WHAT THE TASK REQUIRES
The entries below contain a line with "This screenshot has width=975, height=521." and a line with "1040x705 pixels.". Quote exactly those two lines and all lines between them.

*** Begin section ***

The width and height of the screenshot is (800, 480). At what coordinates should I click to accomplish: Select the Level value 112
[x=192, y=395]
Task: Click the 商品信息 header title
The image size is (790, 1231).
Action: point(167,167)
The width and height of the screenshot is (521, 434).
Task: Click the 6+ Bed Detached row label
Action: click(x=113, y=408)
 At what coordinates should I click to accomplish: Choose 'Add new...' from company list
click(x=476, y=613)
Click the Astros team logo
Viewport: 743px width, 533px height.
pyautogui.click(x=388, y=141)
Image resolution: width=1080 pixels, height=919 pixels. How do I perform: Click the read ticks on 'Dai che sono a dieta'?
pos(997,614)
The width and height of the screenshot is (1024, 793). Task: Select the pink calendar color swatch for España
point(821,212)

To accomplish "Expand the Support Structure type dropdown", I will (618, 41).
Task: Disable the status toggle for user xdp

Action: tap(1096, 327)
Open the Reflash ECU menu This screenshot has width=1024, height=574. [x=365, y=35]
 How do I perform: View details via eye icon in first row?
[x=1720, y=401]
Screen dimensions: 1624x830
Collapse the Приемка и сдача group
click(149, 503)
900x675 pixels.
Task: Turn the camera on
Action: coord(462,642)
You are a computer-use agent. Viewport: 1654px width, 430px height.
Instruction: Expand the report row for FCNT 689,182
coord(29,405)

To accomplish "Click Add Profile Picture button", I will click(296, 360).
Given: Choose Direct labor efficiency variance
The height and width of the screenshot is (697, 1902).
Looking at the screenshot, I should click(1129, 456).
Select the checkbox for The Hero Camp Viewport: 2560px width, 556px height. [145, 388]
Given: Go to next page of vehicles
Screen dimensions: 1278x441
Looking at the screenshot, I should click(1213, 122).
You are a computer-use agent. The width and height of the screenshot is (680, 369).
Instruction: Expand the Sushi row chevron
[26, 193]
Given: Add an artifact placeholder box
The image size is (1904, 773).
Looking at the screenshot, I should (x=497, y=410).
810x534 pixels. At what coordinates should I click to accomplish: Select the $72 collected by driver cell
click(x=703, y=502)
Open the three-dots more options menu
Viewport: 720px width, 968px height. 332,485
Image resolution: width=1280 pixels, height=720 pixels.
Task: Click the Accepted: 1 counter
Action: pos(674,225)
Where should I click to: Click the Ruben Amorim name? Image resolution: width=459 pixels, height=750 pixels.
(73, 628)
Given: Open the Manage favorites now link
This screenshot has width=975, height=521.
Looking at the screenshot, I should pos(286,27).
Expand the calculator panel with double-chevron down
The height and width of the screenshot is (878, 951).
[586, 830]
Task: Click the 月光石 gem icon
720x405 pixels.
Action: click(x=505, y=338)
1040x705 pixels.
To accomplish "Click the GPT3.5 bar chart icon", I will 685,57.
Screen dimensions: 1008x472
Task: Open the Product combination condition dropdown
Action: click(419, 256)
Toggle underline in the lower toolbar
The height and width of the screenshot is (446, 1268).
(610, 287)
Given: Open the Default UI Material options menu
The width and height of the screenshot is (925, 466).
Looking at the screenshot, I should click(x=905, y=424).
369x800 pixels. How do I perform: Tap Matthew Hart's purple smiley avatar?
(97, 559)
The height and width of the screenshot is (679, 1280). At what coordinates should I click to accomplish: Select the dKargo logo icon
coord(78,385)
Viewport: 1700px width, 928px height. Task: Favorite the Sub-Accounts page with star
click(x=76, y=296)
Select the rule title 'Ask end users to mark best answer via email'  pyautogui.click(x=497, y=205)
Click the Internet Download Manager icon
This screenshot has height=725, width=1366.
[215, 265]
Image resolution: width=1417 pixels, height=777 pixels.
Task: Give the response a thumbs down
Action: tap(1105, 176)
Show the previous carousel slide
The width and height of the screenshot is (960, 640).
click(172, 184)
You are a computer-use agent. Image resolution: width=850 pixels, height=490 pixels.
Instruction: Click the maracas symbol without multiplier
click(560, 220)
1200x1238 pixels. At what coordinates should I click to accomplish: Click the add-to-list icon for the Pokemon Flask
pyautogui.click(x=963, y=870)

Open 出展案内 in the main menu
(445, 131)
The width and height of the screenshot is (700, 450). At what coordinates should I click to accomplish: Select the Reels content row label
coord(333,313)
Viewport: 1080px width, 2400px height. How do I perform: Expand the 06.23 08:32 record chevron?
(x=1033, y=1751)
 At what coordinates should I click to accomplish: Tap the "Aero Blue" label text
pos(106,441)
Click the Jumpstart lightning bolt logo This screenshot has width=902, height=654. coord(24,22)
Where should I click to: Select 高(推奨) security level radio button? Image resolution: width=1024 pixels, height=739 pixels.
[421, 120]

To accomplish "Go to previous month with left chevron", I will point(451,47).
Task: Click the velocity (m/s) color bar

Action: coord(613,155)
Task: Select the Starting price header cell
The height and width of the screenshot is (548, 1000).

*** End section ***

PROBLEM SOLUTION
This screenshot has width=975, height=521.
Looking at the screenshot, I should pos(286,27).
Expand the calculator panel with double-chevron down
The height and width of the screenshot is (878, 951).
[586, 830]
Task: Click the 月光石 gem icon
720x405 pixels.
Action: click(x=505, y=338)
1040x705 pixels.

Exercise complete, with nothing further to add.